Chitted potaoes - ready for planting
NOTE: A cool, dark place - like a pantry, is the ideal spot to get your potatoes to start sprouting - ONLY PLANT THOSE THAT HAVE
WHEN TO PLANT POTATOES
This depends on where you live, but they are pretty forgiving about most growing conditions - they just won't thrive in the depths of winter, so if you get frost plant when the last frost is over.
Our summers, up here near the Queensland border, are way too hot and wet for potato growing during the summer months and they are generally grown as an autumn/winter/spring crop - and I usually get in at least two crops a year because they only take from 60-90 days from planting to harvesting. However, I have just been visiting my mother in Suffolk,UK and fields of more temperate summer grown potatoes were being harvested everywhere - their winters being just too cold for the spud.
HOW TO GROW POTATOES
The potato is a tuber - a root crop, and the developing potatoes grow off the stem and need to be grown in deep soil because any near the surface will turn green and these are poisonous.
Potatoes are heavy feeders with a pH below 6 (slightly acid) - so don't add lime. They will not grow in heavy clay and like a friable, rich soil. I just use compost with a handul of pelleted chook poo.
Heres how I do it - it's really simple!
1. Prepare a bed of straw/grass clippings/composted weeds THAT IS IN FULL SUN.
2. Make a hole about as deep as your elbow to your hand - this is gardeners measurement!
3. Place the 'chitted' potato in the bottom of the hole - this is what a potato is called when it has sprouted.
NOTE: You can grow potatoes in just about any container that has drainage holes and is LARGE ENOUGH e.g. old garbage bins with holes in the bottom, free-form piece of wire mesh made into a circle, hessian sacks. I am not a fan of the rubber tyre potato stack - I worry about the chemicals from the tyres.

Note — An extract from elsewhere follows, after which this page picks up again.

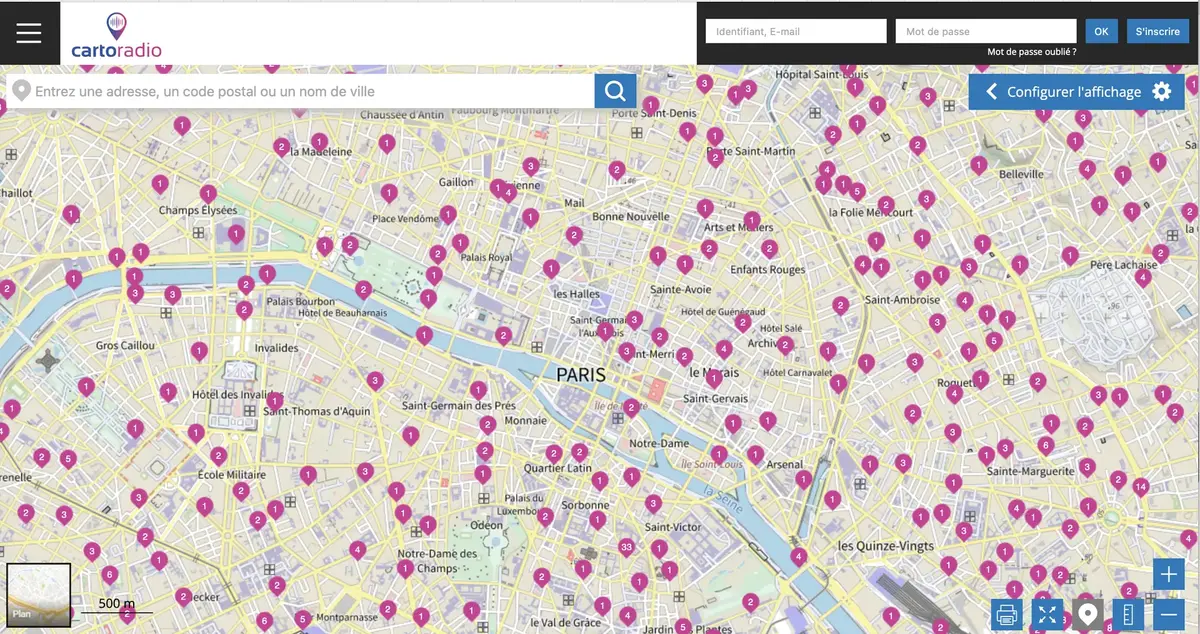Click the gear icon beside Configurer l'affichage
1200x634 pixels.
point(1161,91)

4. Get some well rotted compost and add a handful of organic fertiliser. I use Organic Life - which is mostly chook poo but has other things added to ensure that all the major and micro nutrients are present.
You will not need to feed this crop again after that.

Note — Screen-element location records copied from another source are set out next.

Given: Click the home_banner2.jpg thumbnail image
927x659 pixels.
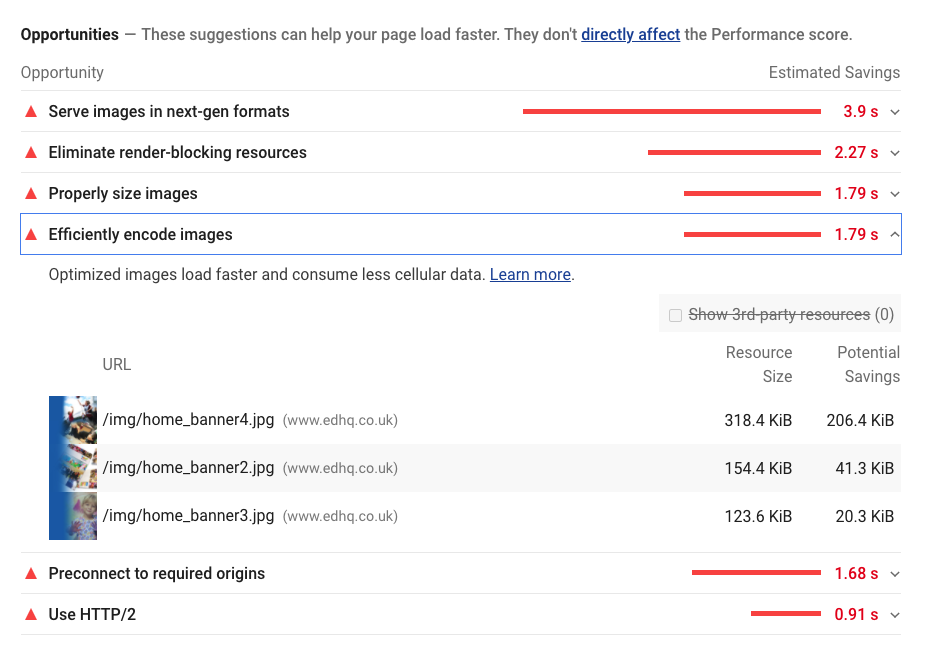Looking at the screenshot, I should tap(73, 468).
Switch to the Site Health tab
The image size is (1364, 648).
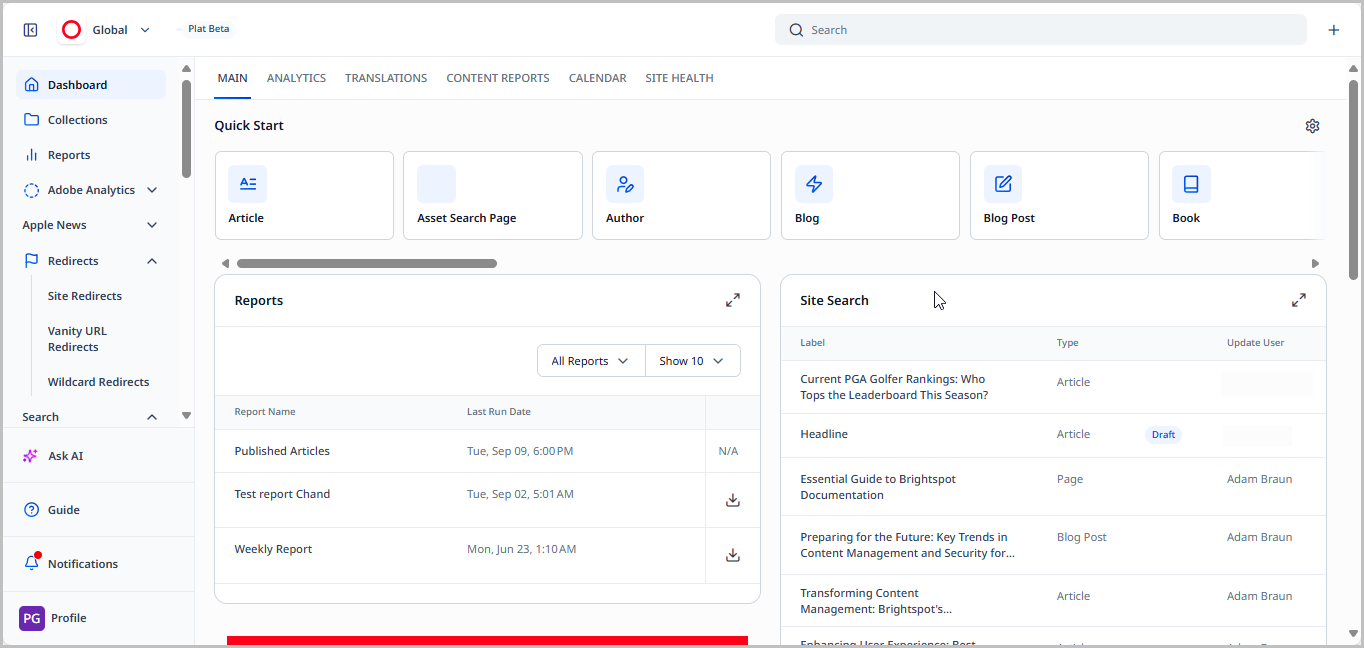tap(679, 78)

5. Because my soil is solid clay - I put some gypsum in the bottom of the hole as well - this flocculates the clay particles i.e. helps to break it up. You won't need to do this unless you have similar beige pudding for soil like mine
6. Be generous in filling your potato holes with soil because the size of your potato crop is directly related to the quality and amount of soil that they have grown in.
7. Give the ground a good water and then just don't worry about it for about two months.
8. You will know when the potatoes are ready to harvest because the green plant, that has shot out of the potato above the ground, will begin to die-down and wilt.
9. This is the fun part - digging up potatoes, like jewels from Aladdin's cave - was what first turned me on to gardening when I was a child and helping my dad on his allotment.
Now who has been paying attention? Explain the terms rotation, chitting and flocculate?